■ Direction ■
Reproduce the following listing line for line, with no changes.

■ Entries provided ■
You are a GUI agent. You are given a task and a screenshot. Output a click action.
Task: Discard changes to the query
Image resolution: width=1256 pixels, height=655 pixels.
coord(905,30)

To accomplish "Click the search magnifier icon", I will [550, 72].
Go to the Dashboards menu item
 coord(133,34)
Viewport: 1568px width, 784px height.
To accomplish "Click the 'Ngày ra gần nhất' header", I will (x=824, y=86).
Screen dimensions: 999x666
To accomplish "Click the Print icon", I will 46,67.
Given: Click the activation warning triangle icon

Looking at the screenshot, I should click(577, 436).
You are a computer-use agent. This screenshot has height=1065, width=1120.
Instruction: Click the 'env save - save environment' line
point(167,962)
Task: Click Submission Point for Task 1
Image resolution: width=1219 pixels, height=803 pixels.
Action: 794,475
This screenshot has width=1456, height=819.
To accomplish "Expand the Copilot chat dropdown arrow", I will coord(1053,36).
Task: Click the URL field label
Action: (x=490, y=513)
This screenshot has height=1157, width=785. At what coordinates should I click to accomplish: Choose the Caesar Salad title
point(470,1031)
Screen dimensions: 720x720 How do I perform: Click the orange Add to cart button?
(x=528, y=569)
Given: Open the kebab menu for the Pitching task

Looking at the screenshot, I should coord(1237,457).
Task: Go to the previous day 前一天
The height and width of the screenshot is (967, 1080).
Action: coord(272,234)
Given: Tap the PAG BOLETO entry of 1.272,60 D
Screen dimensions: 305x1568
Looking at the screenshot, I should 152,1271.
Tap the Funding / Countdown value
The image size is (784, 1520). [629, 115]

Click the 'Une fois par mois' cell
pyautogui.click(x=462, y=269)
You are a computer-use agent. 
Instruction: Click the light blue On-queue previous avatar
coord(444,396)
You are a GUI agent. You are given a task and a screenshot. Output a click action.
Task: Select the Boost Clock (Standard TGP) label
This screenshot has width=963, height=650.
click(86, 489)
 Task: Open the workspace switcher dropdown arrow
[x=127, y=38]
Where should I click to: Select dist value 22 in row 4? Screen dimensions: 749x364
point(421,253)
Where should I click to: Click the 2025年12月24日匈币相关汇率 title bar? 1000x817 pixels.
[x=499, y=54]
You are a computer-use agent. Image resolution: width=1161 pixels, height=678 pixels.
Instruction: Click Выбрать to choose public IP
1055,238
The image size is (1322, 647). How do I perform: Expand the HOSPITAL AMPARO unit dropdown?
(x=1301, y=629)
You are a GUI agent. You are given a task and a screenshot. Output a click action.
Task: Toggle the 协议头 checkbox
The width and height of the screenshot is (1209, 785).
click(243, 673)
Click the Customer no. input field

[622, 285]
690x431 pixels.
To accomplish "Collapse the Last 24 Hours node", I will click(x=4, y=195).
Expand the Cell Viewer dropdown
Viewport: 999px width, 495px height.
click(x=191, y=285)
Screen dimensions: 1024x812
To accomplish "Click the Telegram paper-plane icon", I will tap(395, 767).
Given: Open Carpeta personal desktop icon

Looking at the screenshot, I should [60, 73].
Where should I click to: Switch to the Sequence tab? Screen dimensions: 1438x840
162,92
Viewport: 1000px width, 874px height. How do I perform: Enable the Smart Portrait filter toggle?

■ Answer to the problem ■
You are a GUI agent. You are given a task and a screenshot. Output a click action.
Task: Discard changes to the query
Image resolution: width=1256 pixels, height=655 pixels.
coord(905,30)

To accomplish "Click the search magnifier icon", I will [550, 72].
Go to the Dashboards menu item
 coord(133,34)
Viewport: 1568px width, 784px height.
To accomplish "Click the 'Ngày ra gần nhất' header", I will (x=824, y=86).
Screen dimensions: 999x666
To accomplish "Click the Print icon", I will 46,67.
Given: Click the activation warning triangle icon

Looking at the screenshot, I should click(577, 436).
You are a computer-use agent. This screenshot has height=1065, width=1120.
Instruction: Click the 'env save - save environment' line
point(167,962)
Task: Click Submission Point for Task 1
Image resolution: width=1219 pixels, height=803 pixels.
Action: 794,475
This screenshot has width=1456, height=819.
To accomplish "Expand the Copilot chat dropdown arrow", I will coord(1053,36).
Task: Click the URL field label
Action: (x=490, y=513)
This screenshot has height=1157, width=785. At what coordinates should I click to accomplish: Choose the Caesar Salad title
point(470,1031)
Screen dimensions: 720x720 How do I perform: Click the orange Add to cart button?
(x=528, y=569)
Given: Open the kebab menu for the Pitching task

Looking at the screenshot, I should coord(1237,457).
Task: Go to the previous day 前一天
The height and width of the screenshot is (967, 1080).
Action: coord(272,234)
Given: Tap the PAG BOLETO entry of 1.272,60 D
Screen dimensions: 305x1568
Looking at the screenshot, I should 152,1271.
Tap the Funding / Countdown value
The image size is (784, 1520). [629, 115]

Click the 'Une fois par mois' cell
pyautogui.click(x=462, y=269)
You are a computer-use agent. 
Instruction: Click the light blue On-queue previous avatar
coord(444,396)
You are a GUI agent. You are given a task and a screenshot. Output a click action.
Task: Select the Boost Clock (Standard TGP) label
This screenshot has width=963, height=650.
click(86, 489)
 Task: Open the workspace switcher dropdown arrow
[x=127, y=38]
Where should I click to: Select dist value 22 in row 4? Screen dimensions: 749x364
point(421,253)
Where should I click to: Click the 2025年12月24日匈币相关汇率 title bar? 1000x817 pixels.
[x=499, y=54]
You are a computer-use agent. Image resolution: width=1161 pixels, height=678 pixels.
Instruction: Click Выбрать to choose public IP
1055,238
The image size is (1322, 647). How do I perform: Expand the HOSPITAL AMPARO unit dropdown?
(x=1301, y=629)
You are a GUI agent. You are given a task and a screenshot. Output a click action.
Task: Toggle the 协议头 checkbox
The width and height of the screenshot is (1209, 785).
click(243, 673)
Click the Customer no. input field

[622, 285]
690x431 pixels.
To accomplish "Collapse the Last 24 Hours node", I will click(x=4, y=195).
Expand the Cell Viewer dropdown
Viewport: 999px width, 495px height.
click(x=191, y=285)
Screen dimensions: 1024x812
To accomplish "Click the Telegram paper-plane icon", I will tap(395, 767).
Given: Open Carpeta personal desktop icon

Looking at the screenshot, I should [60, 73].
Where should I click to: Switch to the Sequence tab? Screen dimensions: 1438x840
162,92
Viewport: 1000px width, 874px height. How do I perform: Enable the Smart Portrait filter toggle?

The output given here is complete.